### GIVEN INSTRUCTION 1
Summarize the text about early food memories in two sentences.

### SELECTED EXCERPT
◆ ◆ ◆ ◆ ◆ ◆ ◆

Thanks for the Crepes

When we lived in Chula Vista, California, some of my earliest food memories are pizza at an Italian restaurant my mom would occasionally take us to. It had those straw covered wine bottles with candles in them and the now old-fashioned red and white tablecloths. The pizzaiola would hand flip and stretch the crusts in the air. I remember that while I liked toppings, she sometimes limited us to cheese pizza because of the cost, and that she bought some sturdy red plastic glasses from the restaurant for us to use at home. I also remember becoming indignant when a waiter ignored my request for no dressing on my salad, and had to confirm it with my mother. I was a precocious child. Even today my favorite food is pizza or rib eye steak, both of which must be executed perfectly to qualify for the category of favorite.

 

Also from Chula Vista is the lemon trees and the apricot trees on the landlord's property we rented from and were allowed to eat all the fruit from the trees that we liked. I have never had better apricots. I usually don't even bother buying then in North Carolina, because the ones we get here are pale, pale ghosts of the sweet-tart perfumed specimens I cut my permanent teeth on.

 

Later, I remember the pork, and chicken from my grandparents' small family farm in Louisiana that I helped to raise and butcher. It was all free range, and the best I'm ever likely to eat. One of my aunts raised rabbits in hutches for meat and we got our share of that in exchange for chicken and pork. Free range goat was usually purchased from another farm for pit barbecue along with a couple of our own hogs for the big Fourth of July family reunions. We usually had around 200 people in attendance and folks brought potluck dishes, some really good, some not so much. There was so much food, who cared that my aunt's potato salad looked like yellow mashed potatoes?

◆ ◆ ◆ ◆ ◆ ◆ ◆

[Stored entries]
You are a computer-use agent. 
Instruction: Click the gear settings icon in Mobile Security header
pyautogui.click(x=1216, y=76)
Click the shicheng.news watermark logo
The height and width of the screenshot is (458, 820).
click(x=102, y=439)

◆ ◆ ◆ ◆ ◆ ◆ ◆

### GIVEN INSTRUCTION 2
In the stored entries, swap "gear settings icon" for "settings button" and write the entries out again with nothing else changed.

### WRITTEN ANSWER 1
In Chula Vista, California, the writer's early food memories include pizza at an Italian restaurant and fruit from the lemon and apricot trees on the landlord's property, whose apricots were the best the writer has ever had. Later, the writer helped raise and butcher pork and chicken on the grandparents' small family farm in Louisiana, and the Fourth of July family reunions there drew around 200 people for pit barbecue and potluck dishes.

### WRITTEN ANSWER 2
You are a computer-use agent. 
Instruction: Click the settings button in Mobile Security header
pyautogui.click(x=1216, y=76)
Click the shicheng.news watermark logo
The height and width of the screenshot is (458, 820).
click(x=102, y=439)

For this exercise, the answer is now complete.